Poder caminar erguidos y permanecer gran parte del tiempo apoyados en los pies, fue posible gracias a los cambios sufridos en sus esqueletos. Al tiempo que el cráneo se echaba hacia atrás, la forma de la pelvis empezó a modificarse para adecuar los músculos que facilitaban el caminar en una postura vertical, señala el sitio digital especializado Noticias de la Ciencia.

Por qué el cerebro humano es tan grande

Pero esos cambios tuvieron en las hembras ancestrales un efecto “negativo”, pues llevó a que partes de los canales involucrados en el parto se estrecharan, volviendo más difícil el paso de las crías. Una primera dificultad de tantas.

Por otro lado, el cerebro había comenzado a crecer y, con ello, a necesitar una cavidad craneana con mayor capacidad. El recurso inmediato, mediado por la selección natural, fue empaquetar los elementos con más eficiencia para aprovechar mejor el espacio disponible; las circunvoluciones cerebrales son el resultado.

Un cerebro mayor y vías de nacimiento más estrechas debieron ser una gran dificultad para las madres al momento del alumbramiento, dificultad que pudo llevar a un aumento en la muerte de madres y fetos. Las crías que sobrevivieron fueron, con seguridad, las que tenían cabezas lo suficientemente pequeñas como para pasar por esos canales más estrechos, aunque esto significara sacrificar la ventaja evolutiva que conferiría un cerebro más grande y en crecimiento.

Entonces, la selección natural encontró la solución: favoreció el nacimiento temprano de los fetos, antes de que hubieran completado su gestación, la neotenia.
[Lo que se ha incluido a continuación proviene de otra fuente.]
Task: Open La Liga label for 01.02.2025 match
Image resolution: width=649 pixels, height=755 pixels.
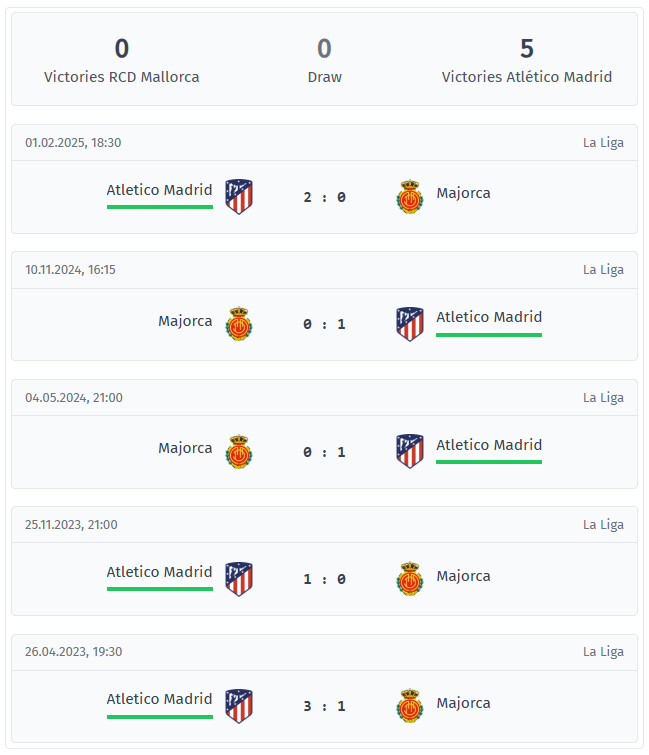Action: (603, 143)
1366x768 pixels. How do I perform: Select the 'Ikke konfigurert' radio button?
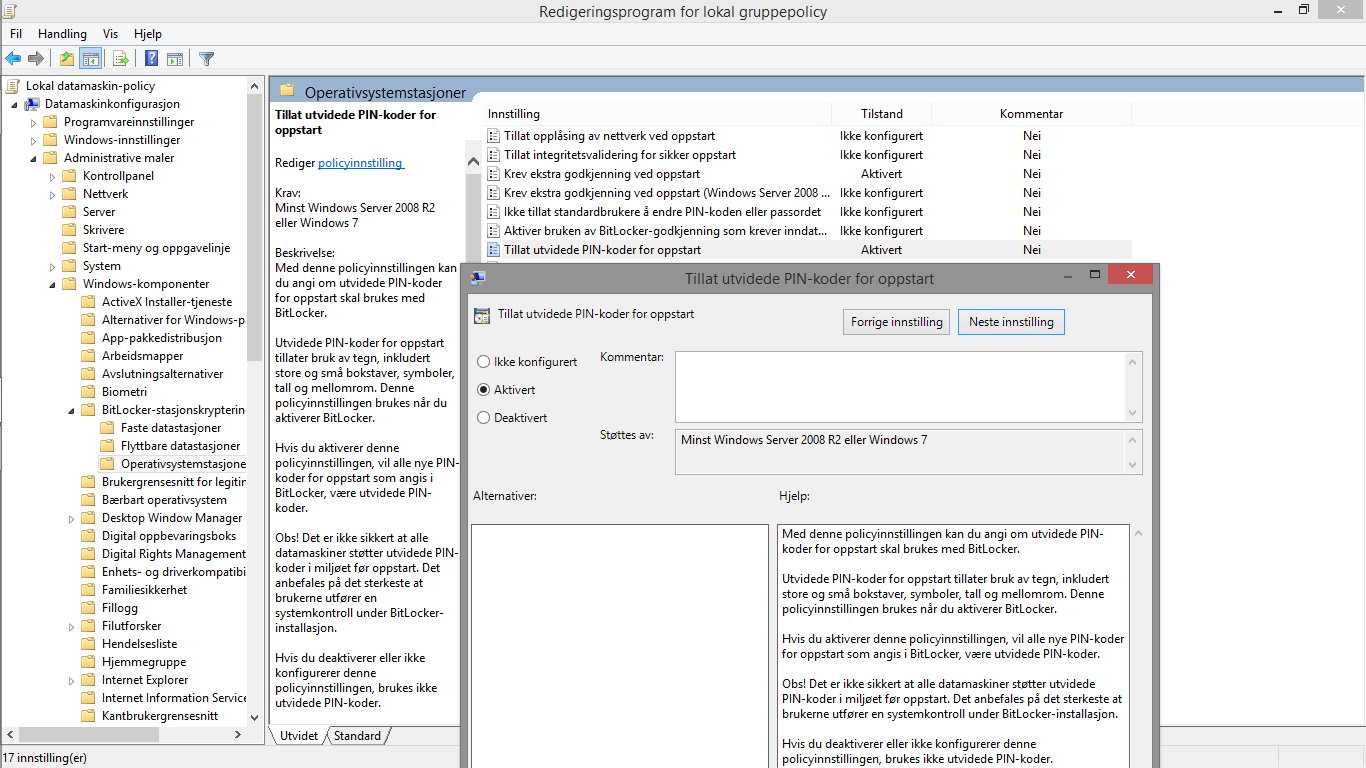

Las crías humanas nacen en un estado casi total de inmadurez y solo completan su desarrollo fuera del cuerpo materno; los huesos del cráneo de los bebés no están completamente soldados o fusionados, pudiendo así cambiar de forma y encogerse, facilitando el paso de una cabeza grande a través de esos ductos estrechados por la posición erguida. Como consecuencia, los bebés humanos viven una larga infancia que les permite el gran desarrollo emocional y cognitivo, modulado por el entorno.

El nacimiento en los chimpancés, en cambio, no representa los mismos peligros que en su momento lo fueron para nuestros homínidos ancestrales. El tamaño del cráneo de un chimpancé recién nacido es menos de la mitad del de un bebé humano.

La adopción de la postura erguida en los humanos y el consecuente bipedismo, además de estrechar los ductos del nacimiento, los volvió más cortos, a diferencia de los de nuestros primos cercanos, que se han mantenido igual desde cuando partimos caminos con ellos.

La solución encontrada por la selección natural al problema del paso de un cráneo grande por unos ductos más estrechos, la neotenia, produjo un efecto colateral —sin ningún propósito definido con anterioridad, pues así trabaja la evolución—: la posibilidad de un crecimiento aún mayor del cerebro humano. Además de hacer posible que la cabeza se “encoja” para pasar por los estrechos ductos pélvicos, el cráneo flexible facilita un crecimiento exponencial del cerebro en los bebés, que en los primeros años de sus vidas pasan de unos 400 cc a unos 800 cc para alcanzar, ya en el inicio de la vida adulta, alrededor de los 1400 cc.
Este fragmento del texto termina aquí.